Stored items
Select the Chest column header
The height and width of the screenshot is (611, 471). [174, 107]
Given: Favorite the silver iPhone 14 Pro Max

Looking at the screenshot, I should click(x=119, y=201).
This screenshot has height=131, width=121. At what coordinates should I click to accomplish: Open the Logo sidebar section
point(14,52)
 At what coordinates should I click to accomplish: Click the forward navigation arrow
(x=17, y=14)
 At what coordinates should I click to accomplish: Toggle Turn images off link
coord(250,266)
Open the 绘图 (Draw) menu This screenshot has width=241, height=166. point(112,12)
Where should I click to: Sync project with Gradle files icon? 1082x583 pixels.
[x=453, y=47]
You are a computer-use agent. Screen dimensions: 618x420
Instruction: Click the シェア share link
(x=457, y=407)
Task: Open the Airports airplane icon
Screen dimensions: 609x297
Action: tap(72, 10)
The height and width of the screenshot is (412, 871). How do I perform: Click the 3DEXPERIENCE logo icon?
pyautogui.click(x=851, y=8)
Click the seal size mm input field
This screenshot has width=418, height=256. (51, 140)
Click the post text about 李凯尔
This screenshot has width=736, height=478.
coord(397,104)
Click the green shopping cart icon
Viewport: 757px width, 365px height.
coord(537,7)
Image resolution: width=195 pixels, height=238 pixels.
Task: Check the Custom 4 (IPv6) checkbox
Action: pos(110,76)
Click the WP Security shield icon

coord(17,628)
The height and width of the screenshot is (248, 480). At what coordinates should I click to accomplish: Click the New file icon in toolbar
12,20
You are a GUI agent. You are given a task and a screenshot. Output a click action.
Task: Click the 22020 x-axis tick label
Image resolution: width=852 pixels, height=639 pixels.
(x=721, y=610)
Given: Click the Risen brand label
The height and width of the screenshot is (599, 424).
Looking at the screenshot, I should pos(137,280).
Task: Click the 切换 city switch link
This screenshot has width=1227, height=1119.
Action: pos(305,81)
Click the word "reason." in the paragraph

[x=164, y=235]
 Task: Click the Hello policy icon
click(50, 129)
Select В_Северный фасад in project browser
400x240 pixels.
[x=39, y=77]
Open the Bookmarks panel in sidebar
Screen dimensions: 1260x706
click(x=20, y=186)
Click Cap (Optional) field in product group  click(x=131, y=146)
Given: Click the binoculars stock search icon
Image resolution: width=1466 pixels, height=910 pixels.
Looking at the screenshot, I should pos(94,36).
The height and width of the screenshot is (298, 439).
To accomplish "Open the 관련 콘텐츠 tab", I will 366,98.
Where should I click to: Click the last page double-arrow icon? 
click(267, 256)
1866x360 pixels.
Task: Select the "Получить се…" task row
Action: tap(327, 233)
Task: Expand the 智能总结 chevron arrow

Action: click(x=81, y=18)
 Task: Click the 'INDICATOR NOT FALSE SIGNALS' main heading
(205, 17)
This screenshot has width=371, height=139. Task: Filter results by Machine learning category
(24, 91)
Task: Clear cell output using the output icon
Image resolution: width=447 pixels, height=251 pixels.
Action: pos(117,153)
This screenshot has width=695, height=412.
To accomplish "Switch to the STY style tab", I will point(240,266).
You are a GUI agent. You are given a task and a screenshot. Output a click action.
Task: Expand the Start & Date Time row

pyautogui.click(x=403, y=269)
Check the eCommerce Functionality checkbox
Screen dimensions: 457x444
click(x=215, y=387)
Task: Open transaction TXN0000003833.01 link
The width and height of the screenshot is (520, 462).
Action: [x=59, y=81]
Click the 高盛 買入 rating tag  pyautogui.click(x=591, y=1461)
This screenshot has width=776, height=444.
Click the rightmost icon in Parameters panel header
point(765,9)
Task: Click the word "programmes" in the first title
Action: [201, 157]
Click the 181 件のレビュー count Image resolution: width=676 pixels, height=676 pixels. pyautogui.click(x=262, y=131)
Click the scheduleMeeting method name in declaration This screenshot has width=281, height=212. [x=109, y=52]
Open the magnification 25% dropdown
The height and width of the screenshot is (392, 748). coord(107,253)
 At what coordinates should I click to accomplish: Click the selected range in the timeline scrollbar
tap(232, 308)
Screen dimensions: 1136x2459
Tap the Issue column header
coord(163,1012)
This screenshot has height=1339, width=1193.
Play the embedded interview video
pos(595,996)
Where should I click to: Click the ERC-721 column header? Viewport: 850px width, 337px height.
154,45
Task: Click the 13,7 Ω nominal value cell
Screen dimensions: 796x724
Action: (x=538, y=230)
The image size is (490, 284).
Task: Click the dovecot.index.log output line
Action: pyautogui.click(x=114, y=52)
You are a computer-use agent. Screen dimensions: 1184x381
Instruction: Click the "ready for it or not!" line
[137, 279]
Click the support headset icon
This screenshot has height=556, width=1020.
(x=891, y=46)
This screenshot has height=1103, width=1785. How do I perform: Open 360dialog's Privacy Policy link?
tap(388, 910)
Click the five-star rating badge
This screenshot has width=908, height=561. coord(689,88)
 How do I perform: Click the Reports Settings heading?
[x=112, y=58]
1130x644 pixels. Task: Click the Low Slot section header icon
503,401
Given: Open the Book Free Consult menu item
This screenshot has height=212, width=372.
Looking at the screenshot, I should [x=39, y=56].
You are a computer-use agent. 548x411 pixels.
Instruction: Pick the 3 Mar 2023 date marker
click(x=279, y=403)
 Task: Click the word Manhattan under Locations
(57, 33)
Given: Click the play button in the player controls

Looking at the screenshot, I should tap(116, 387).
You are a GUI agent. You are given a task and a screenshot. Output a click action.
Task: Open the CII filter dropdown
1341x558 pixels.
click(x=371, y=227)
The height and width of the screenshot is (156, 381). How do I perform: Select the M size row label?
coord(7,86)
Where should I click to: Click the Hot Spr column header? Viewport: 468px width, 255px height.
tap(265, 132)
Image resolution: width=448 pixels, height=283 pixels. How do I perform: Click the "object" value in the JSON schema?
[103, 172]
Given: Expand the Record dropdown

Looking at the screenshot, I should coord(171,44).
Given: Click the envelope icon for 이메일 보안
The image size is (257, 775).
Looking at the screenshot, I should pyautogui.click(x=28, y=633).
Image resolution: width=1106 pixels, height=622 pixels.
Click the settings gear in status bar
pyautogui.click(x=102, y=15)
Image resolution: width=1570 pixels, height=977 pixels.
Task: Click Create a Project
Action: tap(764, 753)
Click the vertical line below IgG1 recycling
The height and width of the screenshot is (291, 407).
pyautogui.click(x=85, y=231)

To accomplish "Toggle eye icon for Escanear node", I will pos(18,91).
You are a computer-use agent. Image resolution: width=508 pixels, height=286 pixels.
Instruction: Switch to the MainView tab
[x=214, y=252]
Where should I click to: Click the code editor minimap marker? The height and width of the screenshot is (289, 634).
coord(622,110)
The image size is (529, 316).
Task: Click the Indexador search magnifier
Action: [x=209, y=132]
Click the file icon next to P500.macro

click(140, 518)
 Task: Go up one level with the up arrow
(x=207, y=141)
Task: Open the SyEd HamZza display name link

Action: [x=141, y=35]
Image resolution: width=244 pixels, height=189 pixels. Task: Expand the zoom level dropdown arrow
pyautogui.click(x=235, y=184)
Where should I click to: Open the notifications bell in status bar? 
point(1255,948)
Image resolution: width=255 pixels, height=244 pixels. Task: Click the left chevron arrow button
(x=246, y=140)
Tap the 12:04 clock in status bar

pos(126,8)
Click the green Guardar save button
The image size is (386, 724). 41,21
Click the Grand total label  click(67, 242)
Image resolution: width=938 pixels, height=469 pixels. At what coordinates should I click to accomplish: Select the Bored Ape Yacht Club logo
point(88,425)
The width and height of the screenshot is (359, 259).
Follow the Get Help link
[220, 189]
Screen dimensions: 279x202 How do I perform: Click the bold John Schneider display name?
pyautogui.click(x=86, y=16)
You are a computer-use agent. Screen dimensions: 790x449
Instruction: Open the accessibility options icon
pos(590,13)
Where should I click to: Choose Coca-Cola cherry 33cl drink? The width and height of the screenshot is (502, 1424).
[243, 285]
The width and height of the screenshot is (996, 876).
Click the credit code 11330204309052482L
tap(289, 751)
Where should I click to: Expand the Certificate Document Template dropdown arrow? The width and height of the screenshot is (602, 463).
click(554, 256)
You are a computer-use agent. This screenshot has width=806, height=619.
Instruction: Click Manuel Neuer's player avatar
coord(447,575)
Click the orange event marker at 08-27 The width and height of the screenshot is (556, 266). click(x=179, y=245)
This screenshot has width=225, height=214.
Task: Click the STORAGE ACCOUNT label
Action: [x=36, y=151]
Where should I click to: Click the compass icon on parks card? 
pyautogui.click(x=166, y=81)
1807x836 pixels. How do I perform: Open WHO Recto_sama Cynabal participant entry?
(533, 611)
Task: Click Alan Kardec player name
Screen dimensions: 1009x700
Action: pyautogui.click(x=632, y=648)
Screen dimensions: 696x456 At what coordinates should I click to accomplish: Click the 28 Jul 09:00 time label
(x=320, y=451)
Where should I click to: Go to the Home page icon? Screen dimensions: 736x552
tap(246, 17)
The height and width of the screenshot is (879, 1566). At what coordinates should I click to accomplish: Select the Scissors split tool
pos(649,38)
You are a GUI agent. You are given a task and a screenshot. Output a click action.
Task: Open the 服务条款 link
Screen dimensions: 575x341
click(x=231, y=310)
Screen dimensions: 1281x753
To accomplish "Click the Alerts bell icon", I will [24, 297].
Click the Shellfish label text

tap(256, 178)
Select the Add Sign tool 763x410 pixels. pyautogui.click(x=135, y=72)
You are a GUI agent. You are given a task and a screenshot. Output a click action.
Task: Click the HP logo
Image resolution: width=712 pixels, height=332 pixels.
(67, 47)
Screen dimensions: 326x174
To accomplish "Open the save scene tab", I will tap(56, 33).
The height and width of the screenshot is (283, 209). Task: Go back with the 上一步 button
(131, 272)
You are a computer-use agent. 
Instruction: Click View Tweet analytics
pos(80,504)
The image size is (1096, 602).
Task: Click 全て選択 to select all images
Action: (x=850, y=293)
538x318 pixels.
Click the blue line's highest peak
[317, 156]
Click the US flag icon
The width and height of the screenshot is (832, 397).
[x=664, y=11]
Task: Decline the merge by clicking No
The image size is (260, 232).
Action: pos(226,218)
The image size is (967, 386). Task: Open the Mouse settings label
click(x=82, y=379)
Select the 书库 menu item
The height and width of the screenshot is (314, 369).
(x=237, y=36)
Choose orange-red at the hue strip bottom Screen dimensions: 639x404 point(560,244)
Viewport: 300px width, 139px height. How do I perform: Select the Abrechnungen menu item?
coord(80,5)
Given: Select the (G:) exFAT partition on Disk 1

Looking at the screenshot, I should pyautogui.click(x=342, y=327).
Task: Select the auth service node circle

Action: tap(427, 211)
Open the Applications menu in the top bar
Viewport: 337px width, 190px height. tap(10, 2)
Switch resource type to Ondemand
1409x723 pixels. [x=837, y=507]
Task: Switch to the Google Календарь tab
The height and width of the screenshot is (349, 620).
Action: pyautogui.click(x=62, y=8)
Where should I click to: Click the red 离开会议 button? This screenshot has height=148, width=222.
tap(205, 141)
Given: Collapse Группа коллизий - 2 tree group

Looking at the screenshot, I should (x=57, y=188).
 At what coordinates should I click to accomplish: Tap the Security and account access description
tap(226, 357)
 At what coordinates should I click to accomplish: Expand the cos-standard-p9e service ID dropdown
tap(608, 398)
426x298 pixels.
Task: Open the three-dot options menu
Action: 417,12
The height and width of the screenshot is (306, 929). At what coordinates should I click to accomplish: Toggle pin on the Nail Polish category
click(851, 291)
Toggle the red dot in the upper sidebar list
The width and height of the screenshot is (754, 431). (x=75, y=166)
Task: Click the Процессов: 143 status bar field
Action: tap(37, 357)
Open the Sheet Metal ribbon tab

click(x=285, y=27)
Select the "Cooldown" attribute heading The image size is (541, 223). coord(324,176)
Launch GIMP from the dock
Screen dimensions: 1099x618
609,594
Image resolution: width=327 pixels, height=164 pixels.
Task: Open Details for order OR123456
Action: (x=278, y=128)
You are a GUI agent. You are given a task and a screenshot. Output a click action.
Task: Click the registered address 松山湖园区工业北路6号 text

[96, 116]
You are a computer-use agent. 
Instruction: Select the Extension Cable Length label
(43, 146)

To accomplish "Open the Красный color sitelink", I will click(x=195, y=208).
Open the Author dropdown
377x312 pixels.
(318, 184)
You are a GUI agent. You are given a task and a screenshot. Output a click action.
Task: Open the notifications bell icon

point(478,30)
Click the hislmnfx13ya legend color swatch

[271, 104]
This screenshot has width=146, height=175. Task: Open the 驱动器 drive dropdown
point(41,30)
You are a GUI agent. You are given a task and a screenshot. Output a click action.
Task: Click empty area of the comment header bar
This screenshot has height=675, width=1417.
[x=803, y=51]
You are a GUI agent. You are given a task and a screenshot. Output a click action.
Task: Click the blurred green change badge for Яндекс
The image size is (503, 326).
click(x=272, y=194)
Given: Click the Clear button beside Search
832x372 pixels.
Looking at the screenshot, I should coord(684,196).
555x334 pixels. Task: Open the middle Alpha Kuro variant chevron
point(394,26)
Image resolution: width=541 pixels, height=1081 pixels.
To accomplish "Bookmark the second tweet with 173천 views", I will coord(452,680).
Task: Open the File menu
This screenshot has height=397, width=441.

■ **Exercise**: Each line that includes the string "cell" should be copied from the data.

■ **Solution for this exercise**:
Task: Clear cell output using the output icon
Task: Click the 13,7 Ω nominal value cell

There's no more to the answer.